DATASET EXTRACT ->
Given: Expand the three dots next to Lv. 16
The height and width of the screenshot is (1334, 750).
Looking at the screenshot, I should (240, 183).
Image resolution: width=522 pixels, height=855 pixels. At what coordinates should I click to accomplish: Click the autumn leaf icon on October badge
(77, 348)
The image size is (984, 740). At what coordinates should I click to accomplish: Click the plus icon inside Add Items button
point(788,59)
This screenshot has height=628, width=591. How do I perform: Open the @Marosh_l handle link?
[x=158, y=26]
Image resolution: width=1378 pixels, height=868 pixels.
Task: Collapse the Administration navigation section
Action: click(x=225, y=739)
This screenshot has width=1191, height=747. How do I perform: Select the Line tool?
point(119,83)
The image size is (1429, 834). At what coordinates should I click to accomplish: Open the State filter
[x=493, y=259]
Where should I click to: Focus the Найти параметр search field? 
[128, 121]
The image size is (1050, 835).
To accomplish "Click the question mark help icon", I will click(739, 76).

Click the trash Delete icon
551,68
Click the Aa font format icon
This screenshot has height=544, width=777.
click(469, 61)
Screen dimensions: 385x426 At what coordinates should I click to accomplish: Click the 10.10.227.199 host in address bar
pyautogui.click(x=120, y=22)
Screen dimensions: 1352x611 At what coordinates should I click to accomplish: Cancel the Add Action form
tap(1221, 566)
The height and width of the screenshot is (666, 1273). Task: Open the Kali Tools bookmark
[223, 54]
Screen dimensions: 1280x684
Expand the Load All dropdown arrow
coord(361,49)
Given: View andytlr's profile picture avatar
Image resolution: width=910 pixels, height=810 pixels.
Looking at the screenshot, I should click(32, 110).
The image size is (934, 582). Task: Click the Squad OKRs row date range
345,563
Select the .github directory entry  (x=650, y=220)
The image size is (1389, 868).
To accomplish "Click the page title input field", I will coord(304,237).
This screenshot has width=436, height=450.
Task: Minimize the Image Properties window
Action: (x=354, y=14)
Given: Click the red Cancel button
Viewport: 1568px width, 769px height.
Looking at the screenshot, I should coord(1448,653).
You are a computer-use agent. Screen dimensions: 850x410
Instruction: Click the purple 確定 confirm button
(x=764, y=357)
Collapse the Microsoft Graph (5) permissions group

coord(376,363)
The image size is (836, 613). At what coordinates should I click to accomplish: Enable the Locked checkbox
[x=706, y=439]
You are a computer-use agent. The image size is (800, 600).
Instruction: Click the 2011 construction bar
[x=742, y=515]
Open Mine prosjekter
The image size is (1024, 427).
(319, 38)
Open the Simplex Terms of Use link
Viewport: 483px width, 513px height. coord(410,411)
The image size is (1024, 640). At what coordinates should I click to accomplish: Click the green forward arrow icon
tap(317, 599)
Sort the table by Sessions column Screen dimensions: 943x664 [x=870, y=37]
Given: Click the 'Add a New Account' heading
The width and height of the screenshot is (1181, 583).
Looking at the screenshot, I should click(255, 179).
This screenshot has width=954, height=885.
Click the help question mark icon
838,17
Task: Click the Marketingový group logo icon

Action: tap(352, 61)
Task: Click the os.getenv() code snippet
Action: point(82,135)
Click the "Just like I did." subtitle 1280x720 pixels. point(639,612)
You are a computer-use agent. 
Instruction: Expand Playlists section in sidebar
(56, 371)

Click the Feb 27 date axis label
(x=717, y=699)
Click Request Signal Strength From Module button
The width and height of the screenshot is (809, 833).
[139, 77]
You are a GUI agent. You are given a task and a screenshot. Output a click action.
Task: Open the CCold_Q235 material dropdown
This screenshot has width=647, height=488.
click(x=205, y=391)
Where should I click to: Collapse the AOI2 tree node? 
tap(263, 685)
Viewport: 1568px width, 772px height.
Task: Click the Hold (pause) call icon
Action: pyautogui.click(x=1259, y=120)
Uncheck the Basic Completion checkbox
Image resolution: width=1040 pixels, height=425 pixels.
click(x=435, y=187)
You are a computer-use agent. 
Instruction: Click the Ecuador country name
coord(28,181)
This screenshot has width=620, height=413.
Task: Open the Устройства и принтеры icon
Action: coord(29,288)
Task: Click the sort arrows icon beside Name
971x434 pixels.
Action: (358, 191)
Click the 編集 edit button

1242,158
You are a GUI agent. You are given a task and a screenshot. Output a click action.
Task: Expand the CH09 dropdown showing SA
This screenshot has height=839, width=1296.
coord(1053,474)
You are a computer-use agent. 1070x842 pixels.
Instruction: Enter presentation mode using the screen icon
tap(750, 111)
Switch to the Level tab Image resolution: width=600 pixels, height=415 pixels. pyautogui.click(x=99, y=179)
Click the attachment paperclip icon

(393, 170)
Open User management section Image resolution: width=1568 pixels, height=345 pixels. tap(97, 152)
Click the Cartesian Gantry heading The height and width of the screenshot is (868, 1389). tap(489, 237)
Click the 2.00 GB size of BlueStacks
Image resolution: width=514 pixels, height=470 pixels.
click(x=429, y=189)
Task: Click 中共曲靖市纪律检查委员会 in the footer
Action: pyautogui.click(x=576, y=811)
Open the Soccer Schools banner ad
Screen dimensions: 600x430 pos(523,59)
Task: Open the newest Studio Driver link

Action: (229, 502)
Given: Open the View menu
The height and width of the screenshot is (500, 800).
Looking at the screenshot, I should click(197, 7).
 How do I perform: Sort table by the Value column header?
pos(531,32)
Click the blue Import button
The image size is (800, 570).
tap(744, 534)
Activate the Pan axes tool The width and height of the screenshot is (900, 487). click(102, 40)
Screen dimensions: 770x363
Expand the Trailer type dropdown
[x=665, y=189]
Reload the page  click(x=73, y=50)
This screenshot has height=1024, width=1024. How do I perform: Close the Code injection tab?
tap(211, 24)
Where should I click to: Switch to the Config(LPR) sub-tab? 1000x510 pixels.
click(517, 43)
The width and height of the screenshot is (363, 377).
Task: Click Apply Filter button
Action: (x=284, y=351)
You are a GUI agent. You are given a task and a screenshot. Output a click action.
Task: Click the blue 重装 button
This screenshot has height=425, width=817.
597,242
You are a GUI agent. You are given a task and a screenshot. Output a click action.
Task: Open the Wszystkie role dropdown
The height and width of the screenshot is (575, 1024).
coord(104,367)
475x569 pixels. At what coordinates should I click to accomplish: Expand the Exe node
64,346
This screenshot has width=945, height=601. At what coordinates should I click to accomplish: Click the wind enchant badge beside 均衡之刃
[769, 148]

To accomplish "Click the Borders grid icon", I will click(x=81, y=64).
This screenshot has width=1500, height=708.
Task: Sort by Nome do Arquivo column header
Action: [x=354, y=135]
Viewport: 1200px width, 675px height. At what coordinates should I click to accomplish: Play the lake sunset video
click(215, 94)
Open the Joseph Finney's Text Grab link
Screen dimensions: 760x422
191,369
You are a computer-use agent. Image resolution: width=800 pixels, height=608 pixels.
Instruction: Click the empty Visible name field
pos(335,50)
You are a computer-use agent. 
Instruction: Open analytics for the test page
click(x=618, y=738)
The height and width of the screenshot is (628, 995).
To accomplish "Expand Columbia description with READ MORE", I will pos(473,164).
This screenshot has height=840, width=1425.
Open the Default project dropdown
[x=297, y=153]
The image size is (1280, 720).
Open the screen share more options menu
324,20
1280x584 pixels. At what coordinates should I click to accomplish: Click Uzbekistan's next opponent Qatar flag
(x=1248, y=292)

OBJECTIVE ->
Copy the material from the line containing "This screenshot has height=1024, width=1024." through the end of the material, inclusive, swapping "dropdown" for "menu" and leaving everything else unchanged.

EXERCISE OUTPUT ->
This screenshot has height=1024, width=1024. How do I perform: Close the Code injection tab?
tap(211, 24)
Where should I click to: Switch to the Config(LPR) sub-tab? 1000x510 pixels.
click(517, 43)
The width and height of the screenshot is (363, 377).
Task: Click Apply Filter button
Action: (x=284, y=351)
You are a GUI agent. You are given a task and a screenshot. Output a click action.
Task: Click the blue 重装 button
This screenshot has height=425, width=817.
597,242
You are a GUI agent. You are given a task and a screenshot. Output a click action.
Task: Open the Wszystkie role menu
The height and width of the screenshot is (575, 1024).
coord(104,367)
475x569 pixels. At what coordinates should I click to accomplish: Expand the Exe node
64,346
This screenshot has width=945, height=601. At what coordinates should I click to accomplish: Click the wind enchant badge beside 均衡之刃
[769, 148]

To accomplish "Click the Borders grid icon", I will click(x=81, y=64).
This screenshot has width=1500, height=708.
Task: Sort by Nome do Arquivo column header
Action: [x=354, y=135]
Viewport: 1200px width, 675px height. At what coordinates should I click to accomplish: Play the lake sunset video
click(215, 94)
Open the Joseph Finney's Text Grab link
Screen dimensions: 760x422
191,369
You are a computer-use agent. Image resolution: width=800 pixels, height=608 pixels.
Instruction: Click the empty Visible name field
pos(335,50)
You are a computer-use agent. 
Instruction: Open analytics for the test page
click(x=618, y=738)
The height and width of the screenshot is (628, 995).
To accomplish "Expand Columbia description with READ MORE", I will pos(473,164).
This screenshot has height=840, width=1425.
Open the Default project menu
[x=297, y=153]
The image size is (1280, 720).
Open the screen share more options menu
324,20
1280x584 pixels. At what coordinates should I click to accomplish: Click Uzbekistan's next opponent Qatar flag
(x=1248, y=292)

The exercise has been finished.